++++ INFORMATION ++++

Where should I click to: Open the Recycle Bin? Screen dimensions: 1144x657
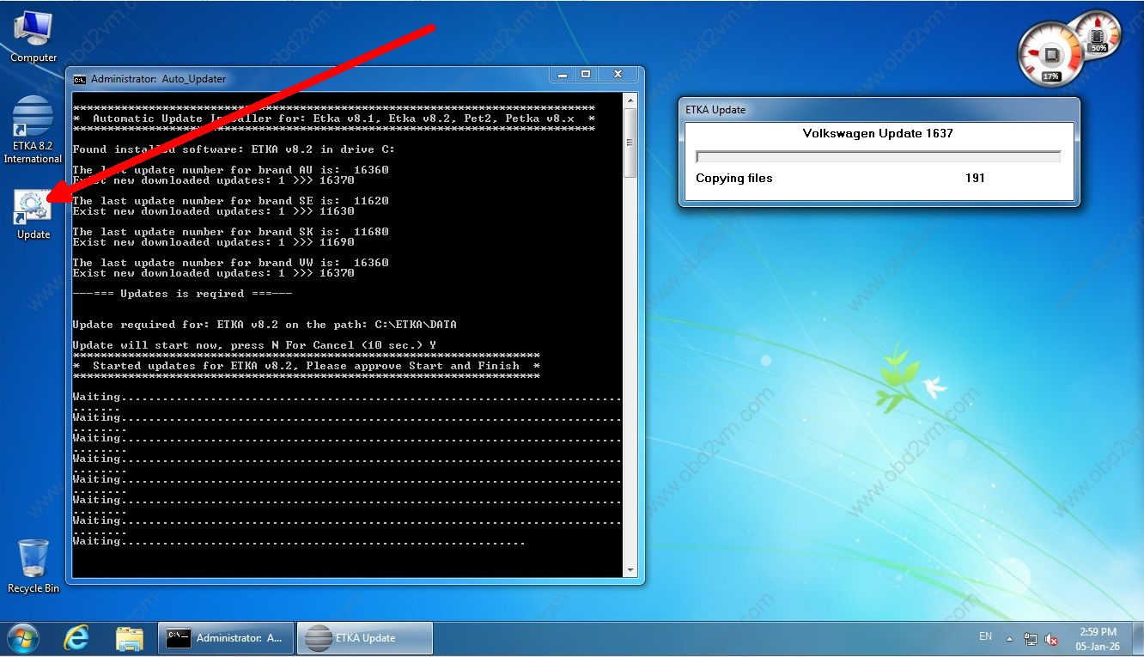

++++
++++ INFORMATION ++++

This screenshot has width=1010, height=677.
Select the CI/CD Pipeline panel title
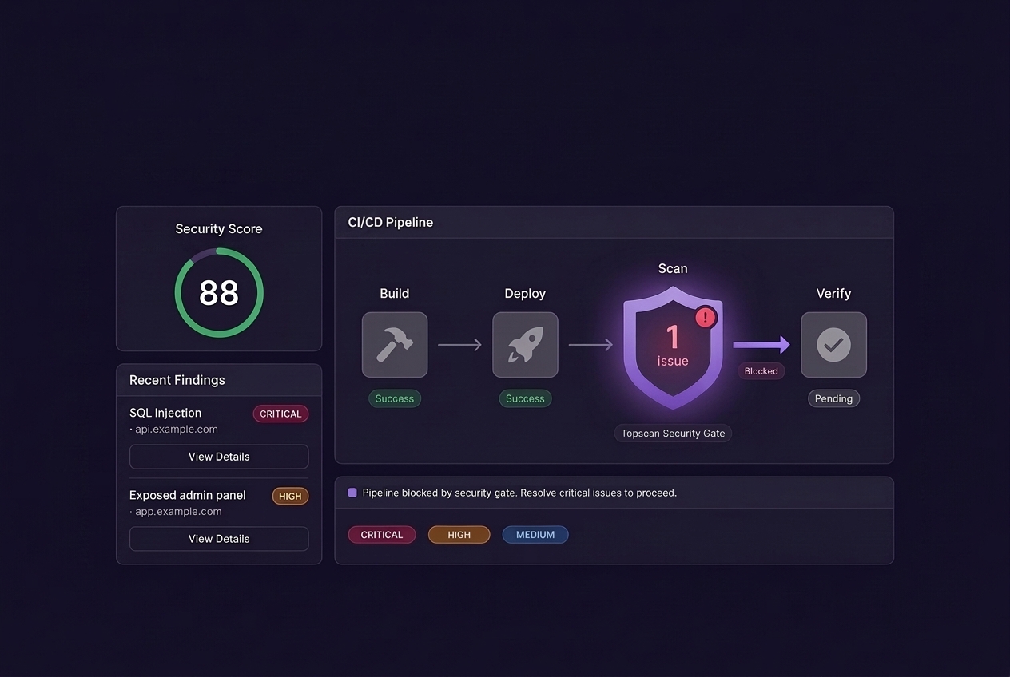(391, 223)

++++
++++ INFORMATION ++++

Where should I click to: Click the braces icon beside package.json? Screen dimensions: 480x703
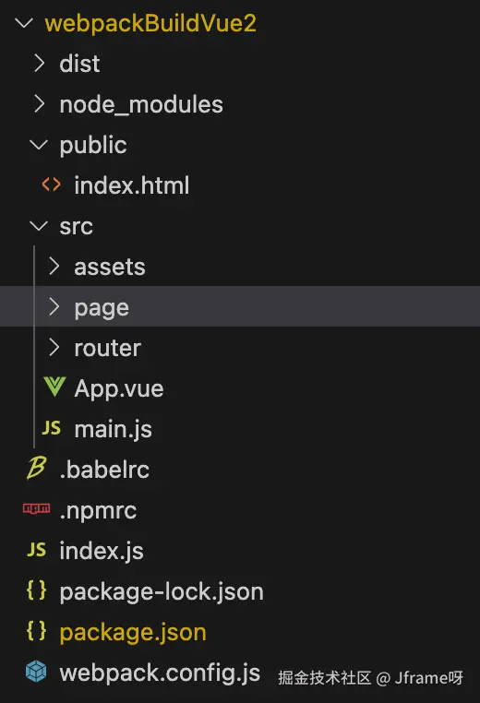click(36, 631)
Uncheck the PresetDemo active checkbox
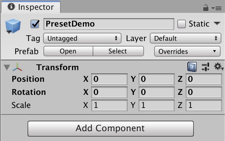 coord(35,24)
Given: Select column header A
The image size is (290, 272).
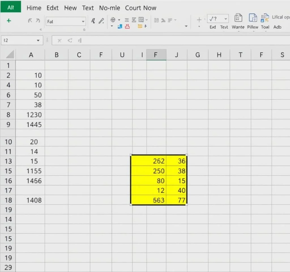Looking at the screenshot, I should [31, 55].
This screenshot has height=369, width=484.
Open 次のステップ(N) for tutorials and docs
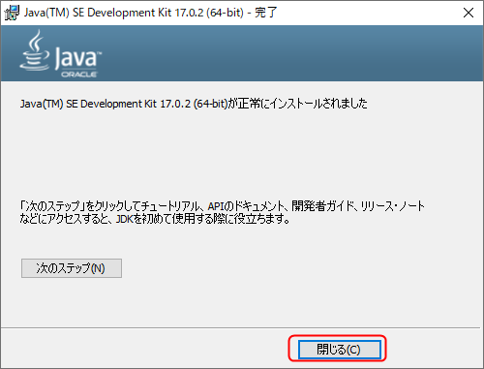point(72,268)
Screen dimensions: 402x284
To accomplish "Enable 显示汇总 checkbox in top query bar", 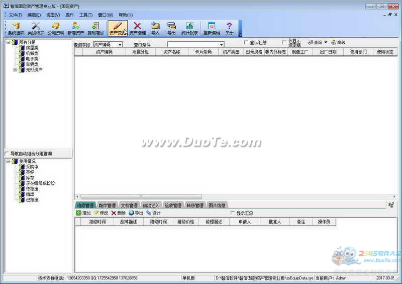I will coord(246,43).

++++

**PROMPT:**
Say how many lines of the material above contain the string "This". Write nothing but the number.

**YOUR SOLUTION:**
2